Sound from the portable's stereo speakers is acceptable (and gets better after a few "break-in" hours). Line out jacks let you connect better, louder powered speakers. $139.95 at www.myrocknrolla.com.

Don't drink the water:  Going camping where the water supply is questionable? Improve your odds by pouring said H2O into a 26-ounce capacity portable filtration tumbler from our hometown health rescue team Zero Water. Sent by the truckloads to help out the poor folks of Flint, Mich., Zero Water tumblers have a five-stage filter (three more than the competition, it's claimed) to remove coarse and ultra-fine particles and sediment, with a charcoal stage improving the taste. (But it won't disinfect germ-laden water.) A color-changing filter tells when it's time to replace the filter (a two-pack goes for around $9). Loading the tumbler with liquid requires patience, but what price better health? $14.43, actually, at  Amazon.

Get a charge on: Is your phone often "running on empty" because you've taken too many vacation pictures? Eliminate the stress by carrying a backup battery pack that can liven up your device wherever.

New this season is the Belkin Valet Charger, the first battery recharging station with both a conventional USB power port and a built-in induction-charging circle designed to recharge an Apple Watch, which many people in Philadelphia are wearing these days.

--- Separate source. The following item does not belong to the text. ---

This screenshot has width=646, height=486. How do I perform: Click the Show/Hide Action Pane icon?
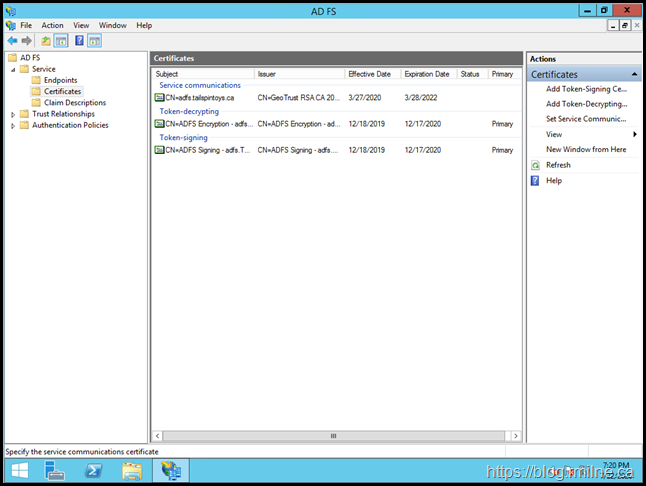[x=94, y=41]
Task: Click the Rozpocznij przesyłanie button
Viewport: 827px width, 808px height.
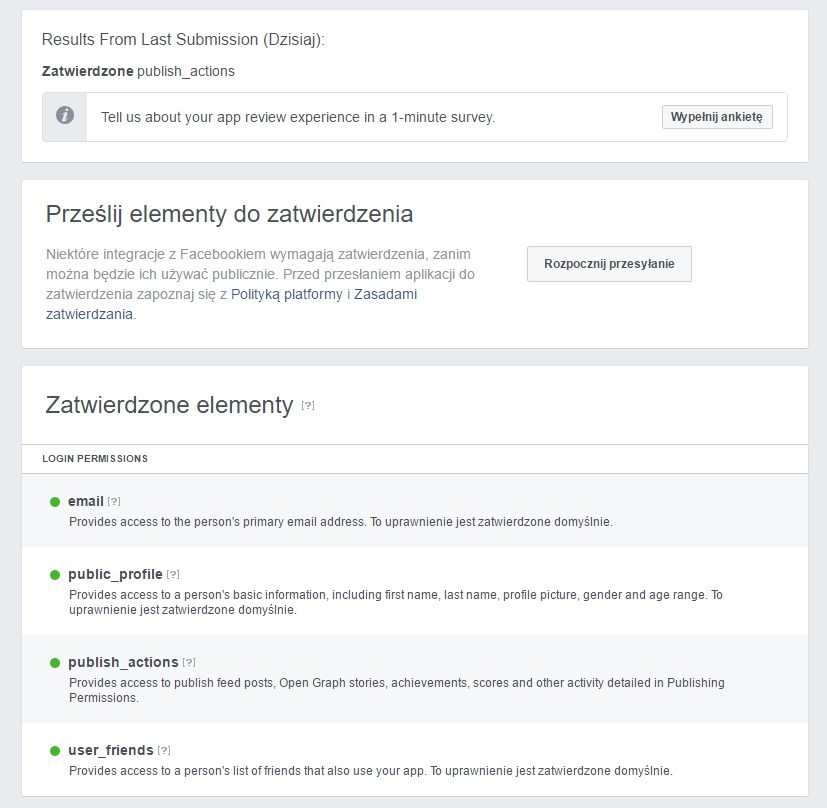Action: [609, 264]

This $99.99 Belkin has a battery power capacity of 6,700 mAh, enough to recharge a phone and a watch simultaneously. But be forewarned —  that's an overnight affair.

Also charting new waters is the myCharge Adventure Ultra, a large-capacity (13400 mAh) yet still relatively compact "portable charging hub and inverter." Connect devices by its two USB-A and one USB-C ports and, uniquely, also plug in a devices to a rare AC Power Outlet.

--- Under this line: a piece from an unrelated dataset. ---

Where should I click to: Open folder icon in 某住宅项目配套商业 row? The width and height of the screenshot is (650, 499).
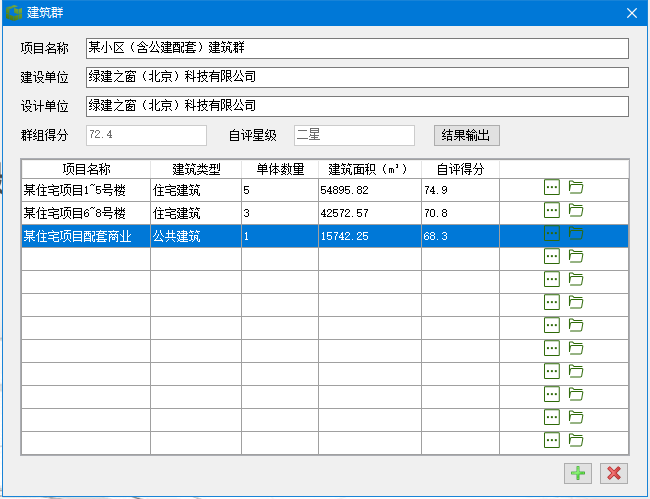pyautogui.click(x=575, y=233)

MyCharge maintains that the Adventure Ultra will power up laptops, some TVs , lamps, and fans. But the thing is finicky, clicking off devices that crave more than 45 watts and sometimes tolerating less. That Rock 'n Rolla music machine (above) ran fine on Adventure Ultra power when I was spinning a CD but shut down when I tried to play a record.

A better world:  It's easy to scoff at people who pay big bucks for fashionable sunglasses, when the cheapo promotional shades that companies give away seem to work almost as well.

Until, that is, you test drive a pair of serious sunglasses. Then the skies part, and all is revealed.

Sure, cheap sunglasses cut the glare (if "polarized") and brightness, so you don't squint as much. But their inferior optics blur the overall view, often shifting colors severely and darkening shaded areas excessively.

With serious sunglasses, you're transported to a parallel universe that eases you down the road,  obscuring nothing yet making this world seem a more relaxed place.

The proprietary ChromaPop lens technology in SmithOptics glasses is amazing, I've discovered, in the aviator style Audibles model fitted with Polarized Brown lenses ($279). ChromaPop filters two specific, clashing wavelengths of light that cause "color confusion." By eliminating both, the lens delivers greater definition, more natural color and unmatched clarity, so you see more detail.

While I'm not cool enough to put shades atop my head in cloudy hours, that action plays out well wearing Kupuna sunglasses from Maui Jim ($299.) A favorite of tennis players and beach bums alike, Kupunas are extra light, rimless and hingeless things that grip great (never excessively) in both on/off duty positions and keep the world looking lovely with the brand's most advanced lens material called "Maui Brilliant."

The only downsides of expensive shades? You should keep them in a seriously bulked out, protective  case. And if you ever lose or sit on the things, it'll kill 'ya.